Secondary Electron Imaging

Secondary electrons (SE) are electrons ejected from inelastic scattering of the incident electron beam and sample material. Inelastic scattering is due to low energy conductive or valance state electrons interacting with the incident electron beam. SEs are low energy electrons ejected from outer atomic valence states between 5-10 KeV

(Goldstein et al., 2003). The SE detector itself is a variation of the Everhart-Thornely detector comprised of a positively charged Faraday cup attached to a scintillator (Figure 3-2). As secondary electrons pass into the Faraday cup they are accelerated to the scintillator producing light with every bombardment, which is transferred by a light pipe to a photomultiplier. Carbon coated thin and thick sections underwent SE imaging. Higher magnifications were used to identify the morphologies of datable phases.
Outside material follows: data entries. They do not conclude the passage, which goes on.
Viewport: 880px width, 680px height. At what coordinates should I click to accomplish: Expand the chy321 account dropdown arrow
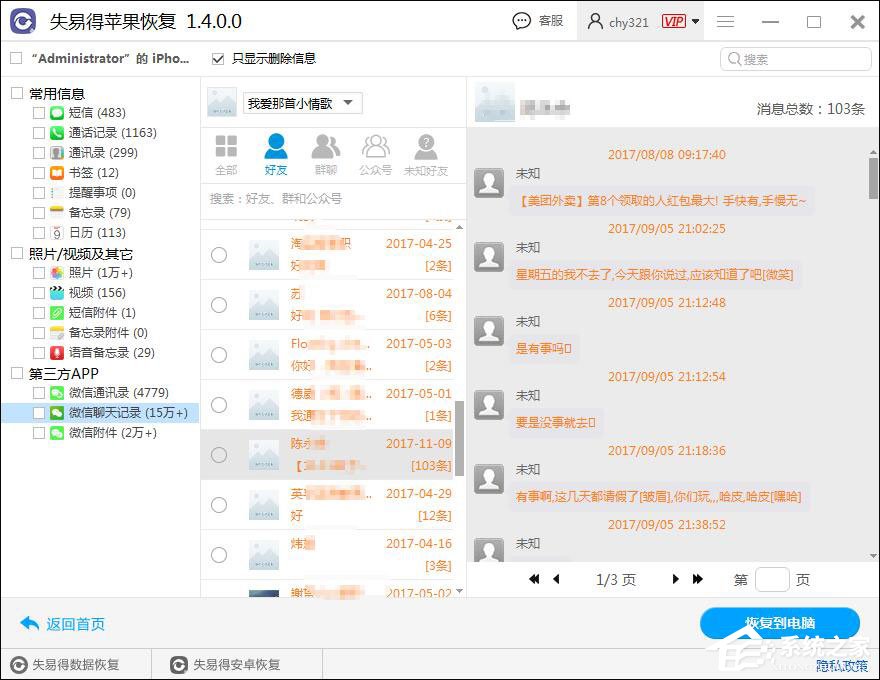[694, 20]
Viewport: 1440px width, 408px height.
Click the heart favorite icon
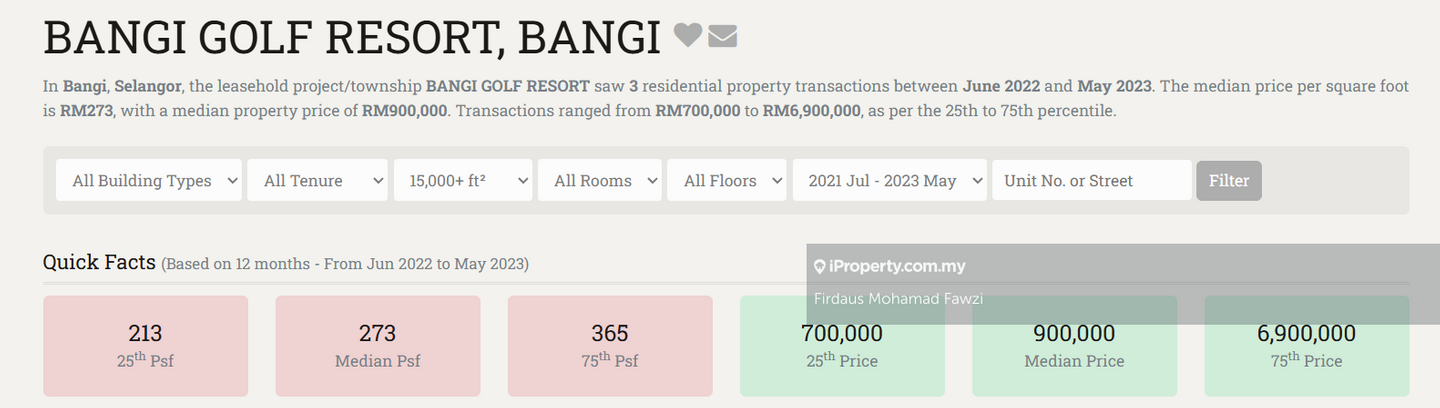tap(687, 36)
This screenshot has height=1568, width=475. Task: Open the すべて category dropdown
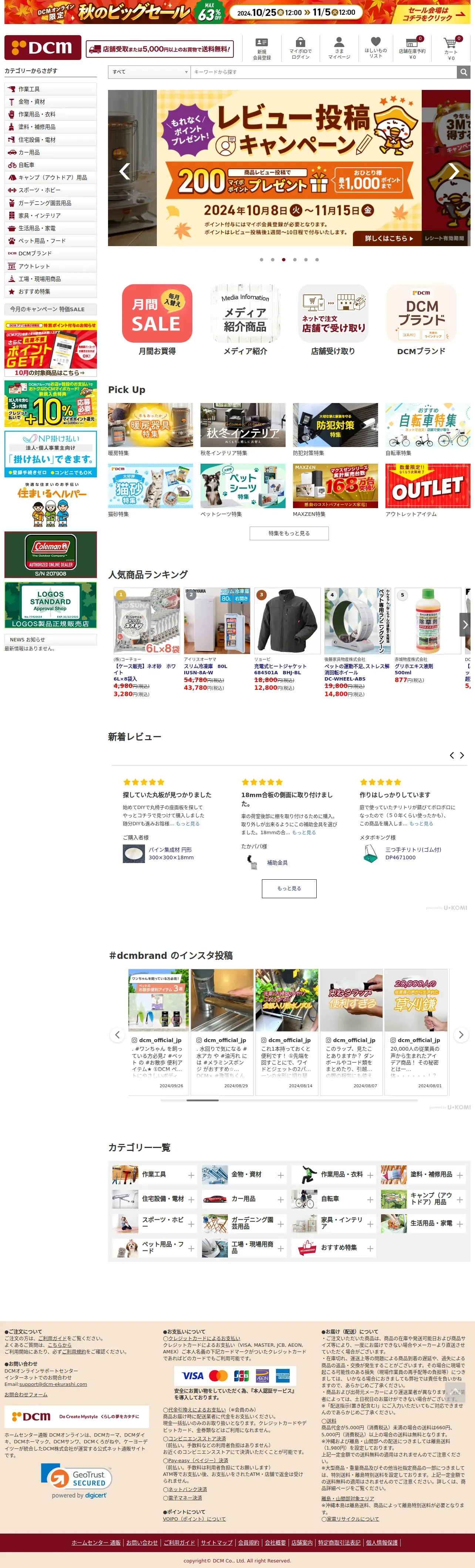(149, 72)
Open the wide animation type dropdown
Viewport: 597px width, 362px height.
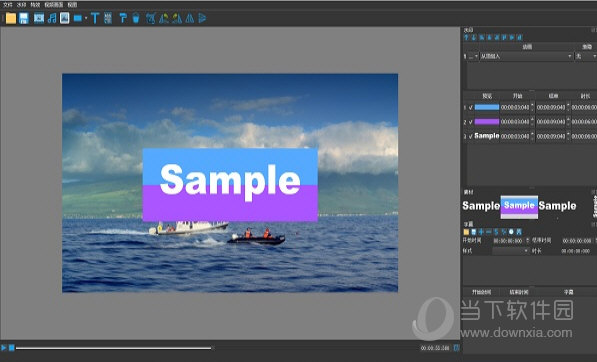[526, 56]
Figure 3-2 Illustrated diagram of Everhart-Thornely detector taken from Reed (2005).

3.3.3.4

Backscatter Electron Imaging

Backscatter electrons are electrons ejected via elastic scattering (deflected) through electron beam interaction with the atom nuclei of the sample material with no loss of kinetic energy. Ejected electrons charge a silicon diode. Through electron-hole principle, the diode lets an electron leave while forming a conduction band while another electron drops back into the valance state (Goldstein et al., 2003). An applied current across the detector surface allows the “hole” and free electrons to move oppositely (Goldstein et al., 2003). The current is measured and is proportional to the number of BSE hitting the detector. Higher atomic number elements produce more BSEs because larger nuclei create a greater effect on the incident electron beam. Carbon coated thin sections containing selected datable phases were imaged using BSE. Brightness controls were dimmed down inversely to contrast levels to identify mineral grain textures and chemical zoning.

3.3.3.5

Cathodoluminescence Imaging

Luminescence is s characteristic of matter defined as the “transition of anion, molecule, or a crystal from an excited electronic state to a ground or other state with lesser energy” by Marfunin (1979). This transition creates electromagnetic photon emission. The emission occurs as two time-based categories: fluorescence (<10-8s) and phosphorescence (>10-8s)(Pagel et al., 2000). The electromagnetic and photon-electron emissions are within the visible light spectrum, as a result from electrical, mechanical or chemical excitation energy (Marfunin, 1979). Seven types of excitation energy are

classified: photo-, cathode-, thermo-, electro-, chemo-, bio-, tribo-, crystallo-, and X-ray (Gucsik, 2009). Cathodoluminescence develops from the emission of electrons from an accelerated electron beam typically from an SEM or TEM irradiating material 2-8 microns deep (Gucsik, 2009). The long wave length spectrum is influenced by numerous intrinsic and extrinsic variables including chemical composition, crystal structure, crystal defects, strain and temperature (Edwards et al., 2007). These intrinsic or extrinsic

characteristics act as “traps” for electrons returning to the valance band from the

conduction band. The energy emitted or lost from the electron leaving the trap is emitted in the 400-700 nm spectrum. Less energy is emitted in the UV and infrared spectrum. CL imaging in relation to minerals’ intrinsic and extrinsic characteristics typically show growth zones. Zircon crystals selected for geochronology analysis were subjected to cathodoluminescence excitation energy and imaged using a simultaneous Gatan ChromaCL detector housed within the Hitachi SU6600 FE-SEM.